Research4Life and CLOCKSS have formed a partnership to connect research access with long-term preservation, supporting equitable participation in scholarly publishing across low- and middle-income countries (LMICs). The collaboration ensures that research from these regions remains accessible, discoverable, and permanently preserved.
Research4Life currently provides free or low-cost access to academic and professional resources for institutions in more than 125 countries, benefiting over 11,500 organizations, including universities, hospitals, and government bodies. Beyond access, the program increasingly focuses on strengthening local publishing capacity through training, such as multilingual open access publishing workshops. Research4Life is running a course for publishers, editors, and managers on DOAJ indexation to boost local publishing capacity and visibility.

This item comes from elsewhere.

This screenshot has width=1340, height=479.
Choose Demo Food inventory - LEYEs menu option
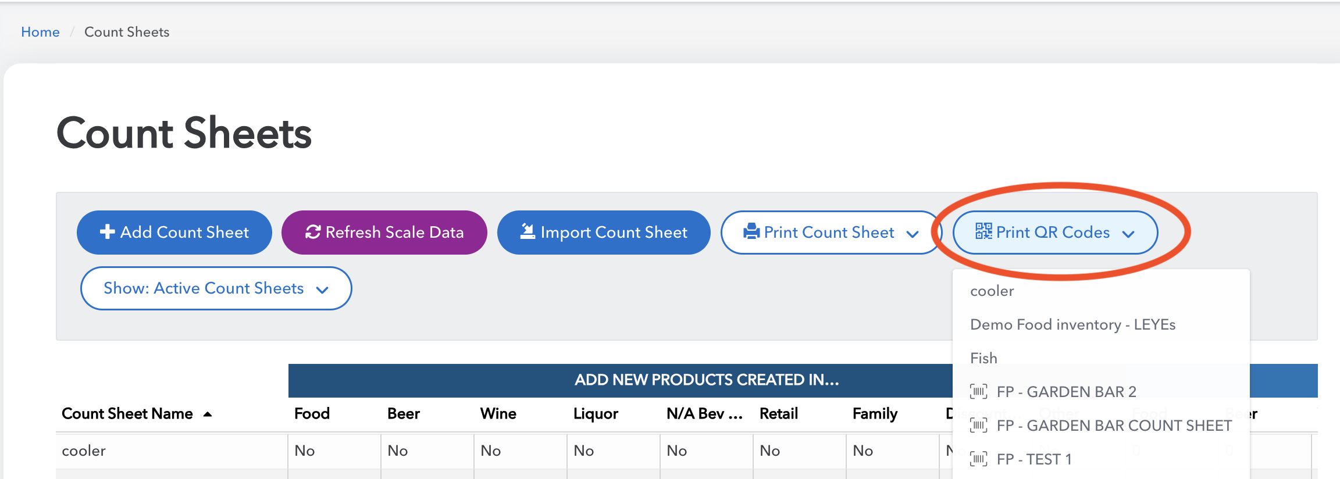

CLOCKSS, a not-for-profit digital archive preserving more than 60 million scholarly articles and books from 650 publishers worldwide, safeguards content that may otherwise be lost due to technical failures or publisher closures. Its “triggered content” model releases preserved works as open access when publishers can no longer provide access, ensuring enduring availability.
Through this partnership, CLOCKSS will extend its preservation infrastructure to Research4Life Connector countries, working with Country Connectors to identify local publishers and integrate preservation into national research ecosystems. The initiative aligns access with preservation, reinforcing local research resilience and ensuring that scholarship from LMICs remains visible within the global scholarly record.